Potential impact and considerations
- Generates a voluntary, potentially modest stream of private-public support for climate adaptation in the world’s least developed countries.
- Administrative workload for DOR and Treasurer to add and manage an additional tax-return contribution option, track receipts, and implement reporting rules.
- Transparency and accountability provisions (annual reports, named recipients) are intended to inform taxpayers and legislators, though full reporting language was truncated in the provided text.
- Fiscal impact to the Commonwealth’s budget is likely limited and dependent on voluntary contributions; investments are to be managed for safety and interest, but monies are designated for transfer.

Other notes
- The bill inserts new statutory sections into Massachusetts General Laws: Chapter 10 §35MMM and Chapter 62 §§6O and 6P (and a new tax-definition subsection).
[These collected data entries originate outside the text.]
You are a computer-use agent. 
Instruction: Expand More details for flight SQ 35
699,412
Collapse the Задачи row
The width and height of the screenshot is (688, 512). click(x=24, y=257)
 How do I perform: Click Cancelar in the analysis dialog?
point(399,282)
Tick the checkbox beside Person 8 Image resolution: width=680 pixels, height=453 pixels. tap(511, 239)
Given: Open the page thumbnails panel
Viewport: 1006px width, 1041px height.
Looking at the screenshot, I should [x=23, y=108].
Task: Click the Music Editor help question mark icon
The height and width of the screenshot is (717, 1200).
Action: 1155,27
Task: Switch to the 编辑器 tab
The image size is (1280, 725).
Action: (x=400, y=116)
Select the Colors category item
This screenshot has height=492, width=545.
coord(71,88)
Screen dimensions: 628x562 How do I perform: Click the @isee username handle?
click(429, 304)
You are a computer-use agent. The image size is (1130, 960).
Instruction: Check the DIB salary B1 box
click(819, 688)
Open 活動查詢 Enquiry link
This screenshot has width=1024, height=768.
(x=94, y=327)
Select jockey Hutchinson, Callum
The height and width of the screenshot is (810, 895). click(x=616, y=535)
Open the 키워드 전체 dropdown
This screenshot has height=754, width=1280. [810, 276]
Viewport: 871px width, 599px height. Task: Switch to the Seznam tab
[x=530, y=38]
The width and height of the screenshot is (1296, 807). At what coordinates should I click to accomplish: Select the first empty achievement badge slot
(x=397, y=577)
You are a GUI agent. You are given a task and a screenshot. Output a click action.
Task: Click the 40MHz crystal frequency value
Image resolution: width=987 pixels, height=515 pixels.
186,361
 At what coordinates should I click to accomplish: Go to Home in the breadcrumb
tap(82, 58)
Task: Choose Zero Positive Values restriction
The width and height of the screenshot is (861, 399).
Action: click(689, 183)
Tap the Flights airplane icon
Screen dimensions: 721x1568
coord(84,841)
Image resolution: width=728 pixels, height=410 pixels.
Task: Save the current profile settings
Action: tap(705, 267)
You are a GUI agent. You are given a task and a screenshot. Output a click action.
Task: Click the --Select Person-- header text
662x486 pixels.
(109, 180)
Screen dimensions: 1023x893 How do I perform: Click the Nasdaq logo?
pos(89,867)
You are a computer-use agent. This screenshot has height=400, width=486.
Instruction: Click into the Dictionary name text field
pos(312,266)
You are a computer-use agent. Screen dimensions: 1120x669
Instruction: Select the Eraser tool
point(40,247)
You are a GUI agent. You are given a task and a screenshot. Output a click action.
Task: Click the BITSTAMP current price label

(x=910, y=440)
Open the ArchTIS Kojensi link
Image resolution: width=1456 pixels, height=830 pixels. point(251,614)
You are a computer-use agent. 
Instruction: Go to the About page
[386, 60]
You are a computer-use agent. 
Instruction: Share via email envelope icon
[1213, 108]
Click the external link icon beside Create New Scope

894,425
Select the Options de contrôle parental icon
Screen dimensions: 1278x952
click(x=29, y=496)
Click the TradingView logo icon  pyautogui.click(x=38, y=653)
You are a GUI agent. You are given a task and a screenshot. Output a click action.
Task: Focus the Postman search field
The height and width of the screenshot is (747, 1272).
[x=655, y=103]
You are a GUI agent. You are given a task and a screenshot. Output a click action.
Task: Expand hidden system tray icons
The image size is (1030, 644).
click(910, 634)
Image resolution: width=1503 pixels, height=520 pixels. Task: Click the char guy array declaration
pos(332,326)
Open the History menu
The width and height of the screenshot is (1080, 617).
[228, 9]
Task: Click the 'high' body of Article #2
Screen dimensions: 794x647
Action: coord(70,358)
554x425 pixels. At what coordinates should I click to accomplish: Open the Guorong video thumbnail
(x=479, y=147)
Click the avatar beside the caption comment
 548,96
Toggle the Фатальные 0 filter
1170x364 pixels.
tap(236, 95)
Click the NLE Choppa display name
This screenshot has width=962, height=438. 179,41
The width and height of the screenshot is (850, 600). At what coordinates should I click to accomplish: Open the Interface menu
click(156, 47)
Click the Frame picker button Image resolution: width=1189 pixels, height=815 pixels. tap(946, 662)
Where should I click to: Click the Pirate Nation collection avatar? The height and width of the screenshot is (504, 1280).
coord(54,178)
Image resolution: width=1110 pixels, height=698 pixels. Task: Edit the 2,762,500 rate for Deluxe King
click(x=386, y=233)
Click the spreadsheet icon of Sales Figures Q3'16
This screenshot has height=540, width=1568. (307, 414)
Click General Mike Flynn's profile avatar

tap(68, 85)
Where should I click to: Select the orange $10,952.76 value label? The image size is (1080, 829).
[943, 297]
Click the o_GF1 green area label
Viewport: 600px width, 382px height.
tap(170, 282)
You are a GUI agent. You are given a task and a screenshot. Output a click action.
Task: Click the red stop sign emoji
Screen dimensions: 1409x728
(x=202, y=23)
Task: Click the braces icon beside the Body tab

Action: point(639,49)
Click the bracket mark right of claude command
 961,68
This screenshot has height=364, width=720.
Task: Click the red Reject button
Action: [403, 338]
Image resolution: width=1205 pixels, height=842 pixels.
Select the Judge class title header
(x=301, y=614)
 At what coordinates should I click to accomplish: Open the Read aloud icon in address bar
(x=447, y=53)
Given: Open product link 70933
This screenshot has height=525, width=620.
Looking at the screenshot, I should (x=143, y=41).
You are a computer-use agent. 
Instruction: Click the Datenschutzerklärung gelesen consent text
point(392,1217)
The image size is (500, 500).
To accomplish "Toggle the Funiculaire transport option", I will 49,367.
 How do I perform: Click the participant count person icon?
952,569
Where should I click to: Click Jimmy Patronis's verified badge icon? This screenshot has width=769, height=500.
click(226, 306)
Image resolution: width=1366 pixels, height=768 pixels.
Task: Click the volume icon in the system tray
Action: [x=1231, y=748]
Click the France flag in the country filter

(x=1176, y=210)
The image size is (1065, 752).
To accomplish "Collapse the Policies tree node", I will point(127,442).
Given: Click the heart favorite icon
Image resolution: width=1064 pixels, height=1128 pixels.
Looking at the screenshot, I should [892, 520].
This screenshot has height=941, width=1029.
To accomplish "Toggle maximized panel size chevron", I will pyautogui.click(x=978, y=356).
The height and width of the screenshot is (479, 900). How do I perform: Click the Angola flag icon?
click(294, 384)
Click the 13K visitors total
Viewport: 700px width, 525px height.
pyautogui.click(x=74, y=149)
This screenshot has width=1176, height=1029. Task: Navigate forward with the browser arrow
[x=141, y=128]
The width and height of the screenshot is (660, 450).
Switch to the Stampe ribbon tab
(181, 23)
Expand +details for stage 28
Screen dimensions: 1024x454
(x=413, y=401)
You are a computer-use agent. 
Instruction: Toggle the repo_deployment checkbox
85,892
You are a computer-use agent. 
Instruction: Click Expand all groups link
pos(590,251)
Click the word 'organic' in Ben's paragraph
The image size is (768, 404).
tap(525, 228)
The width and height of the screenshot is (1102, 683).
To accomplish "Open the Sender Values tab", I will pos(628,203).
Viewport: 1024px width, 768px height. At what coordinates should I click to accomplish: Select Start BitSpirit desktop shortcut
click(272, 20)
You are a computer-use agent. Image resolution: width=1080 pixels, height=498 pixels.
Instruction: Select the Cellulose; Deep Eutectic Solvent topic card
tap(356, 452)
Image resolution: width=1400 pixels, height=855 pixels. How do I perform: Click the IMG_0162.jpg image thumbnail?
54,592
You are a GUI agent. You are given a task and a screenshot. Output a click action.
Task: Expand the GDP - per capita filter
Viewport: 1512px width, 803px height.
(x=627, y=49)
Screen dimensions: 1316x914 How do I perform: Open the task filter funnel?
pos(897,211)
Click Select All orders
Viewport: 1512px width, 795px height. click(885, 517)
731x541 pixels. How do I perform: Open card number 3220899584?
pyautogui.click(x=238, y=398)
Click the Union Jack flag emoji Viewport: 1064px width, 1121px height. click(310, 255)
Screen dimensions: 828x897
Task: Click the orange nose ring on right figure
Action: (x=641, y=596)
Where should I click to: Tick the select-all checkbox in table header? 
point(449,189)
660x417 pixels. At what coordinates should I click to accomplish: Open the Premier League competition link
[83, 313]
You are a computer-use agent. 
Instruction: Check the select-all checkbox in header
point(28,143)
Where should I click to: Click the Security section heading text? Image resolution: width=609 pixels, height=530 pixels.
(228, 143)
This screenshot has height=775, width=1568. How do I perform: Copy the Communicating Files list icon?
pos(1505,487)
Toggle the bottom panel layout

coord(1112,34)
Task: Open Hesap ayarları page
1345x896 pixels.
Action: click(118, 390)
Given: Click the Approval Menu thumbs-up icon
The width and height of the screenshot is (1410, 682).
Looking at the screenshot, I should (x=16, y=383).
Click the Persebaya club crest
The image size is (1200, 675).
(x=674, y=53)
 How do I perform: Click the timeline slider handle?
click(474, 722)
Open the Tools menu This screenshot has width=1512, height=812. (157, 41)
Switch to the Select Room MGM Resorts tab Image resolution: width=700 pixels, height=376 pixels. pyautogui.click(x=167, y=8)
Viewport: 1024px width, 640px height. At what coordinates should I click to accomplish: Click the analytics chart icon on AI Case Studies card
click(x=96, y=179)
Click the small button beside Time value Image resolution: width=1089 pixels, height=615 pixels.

- The version provided truncates the annual reporting language for fund administrators; the full bill text should be reviewed for complete reporting and privacy provisions.
- Current status (per supplied legislative actions): introduced and referred to committee; readers should consult the official Massachusetts Legislature site for the latest status and any amendments.

Compiled from official sources — confirm details with the bill’s official record.